Parlor Spider...Step In, Little Fly

Insightful thoughts and/or rants from atop the soapbox from one who wishes to share the "right" opinion with everyone.

Thursday, February 28, 2013

Sequestration ambivalence

Like just about every other American citizen with a pulse, I am quite frustrated with our elected officials who put party politics ahead of the job we hired them to do: take care of America. Instead of collaborating across party lines to fix what is wrong, we continue to borrow money we can never repay and engage in conflicts thousands of miles away which we cannot hope to win. There is no way I can hope to fathom the intricacies of a national budget or begin to figure out how to please a country in total that is more politically, ethnically and sexually divided than ever. Images of the fall of Rome keep crowding out my other rational thoughts, but the excessive lifestyle that is American must have a bill to be paid, and that bill won't be paid by opening up the last pristine wilderness in Wisconsin to open pit iron mining or haggling over just who did or said what in Bengazi...just for spite.

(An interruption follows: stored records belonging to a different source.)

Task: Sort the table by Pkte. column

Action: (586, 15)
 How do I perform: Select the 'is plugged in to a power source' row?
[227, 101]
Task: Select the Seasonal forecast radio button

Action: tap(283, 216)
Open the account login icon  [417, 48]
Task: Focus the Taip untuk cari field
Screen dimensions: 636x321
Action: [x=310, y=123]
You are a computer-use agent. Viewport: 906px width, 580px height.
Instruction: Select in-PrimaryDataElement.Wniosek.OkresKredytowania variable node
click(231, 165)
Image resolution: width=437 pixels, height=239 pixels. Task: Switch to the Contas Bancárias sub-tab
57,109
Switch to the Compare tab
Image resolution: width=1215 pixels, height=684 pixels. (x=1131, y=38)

So we sit: on the edge of financial disaster if some are to be believed. Layoffs will occur, our military might will be weakened, programs like Head Start will suffer dramatic cuts, and people will lose jobs and suffer through furloughs if they retain their jobs. That's where I get upset.

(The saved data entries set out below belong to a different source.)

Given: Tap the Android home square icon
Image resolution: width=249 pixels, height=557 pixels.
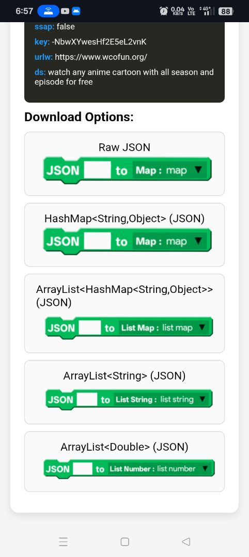Looking at the screenshot, I should click(x=125, y=542).
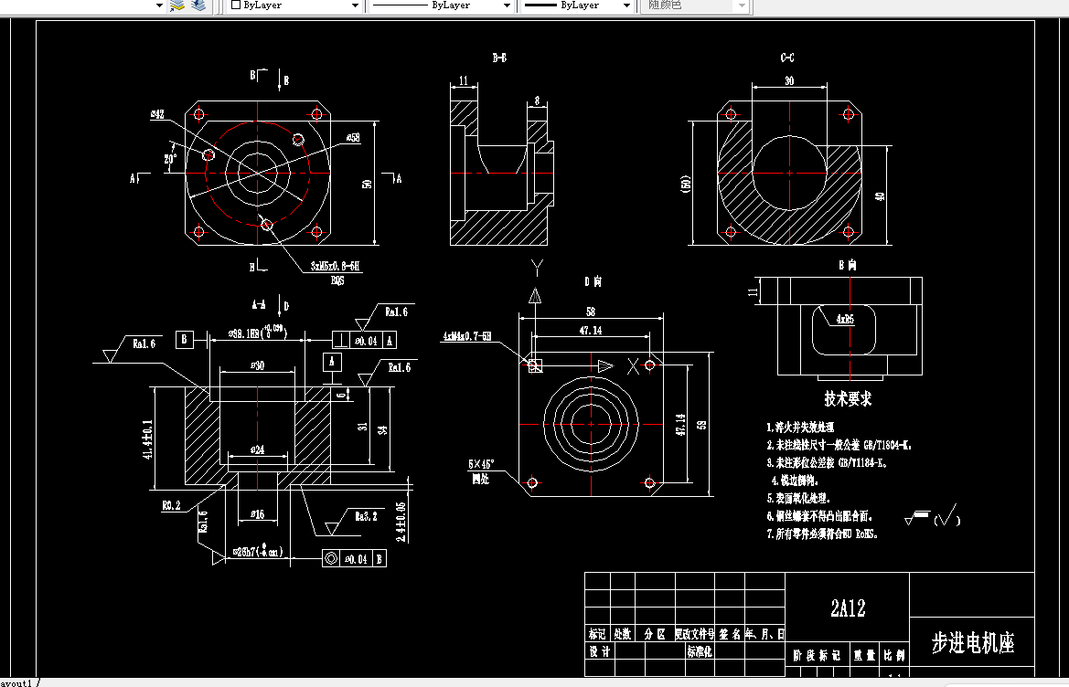Click the Layer Previous icon on toolbar
Viewport: 1069px width, 687px height.
tap(197, 5)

People complain that if they have to stay home from work for a couple of weeks without pay, they cannot meet their bills. Perhaps so; however, when I was furloughed four days a year for three years, nobody even thought to mention it...it was all part of the state government's plan to balance a budget...so it was necessary. Nobody sent me any money to help pay MY bills.

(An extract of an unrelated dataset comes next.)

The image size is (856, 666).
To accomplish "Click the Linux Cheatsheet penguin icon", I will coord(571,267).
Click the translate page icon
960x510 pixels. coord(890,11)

Even before that: when my profession in Wisconsin lost its bargaining rights 15 years ago and was relegated to accepting whatever we were offered as long as a 2.5% increase (including insurance) was part of the deal...nobody raised a hue and cry for me. That deal predated the most recent labor issues in Wisconsin by 12 years...no celebrities came to protest on my behalf or cared that my salary kept dropping with regard to inflation.
So, I'm sorry for the people who will lose a job. I was unemployed and underemployed (as a night janitor at McDonald's and an orderly on a locked ward at night) for more than a year. That was awful. Furloughed? not so much. Everyone seemed to think it was a good idea when I was in that position.
It's not such a good idea now, is it?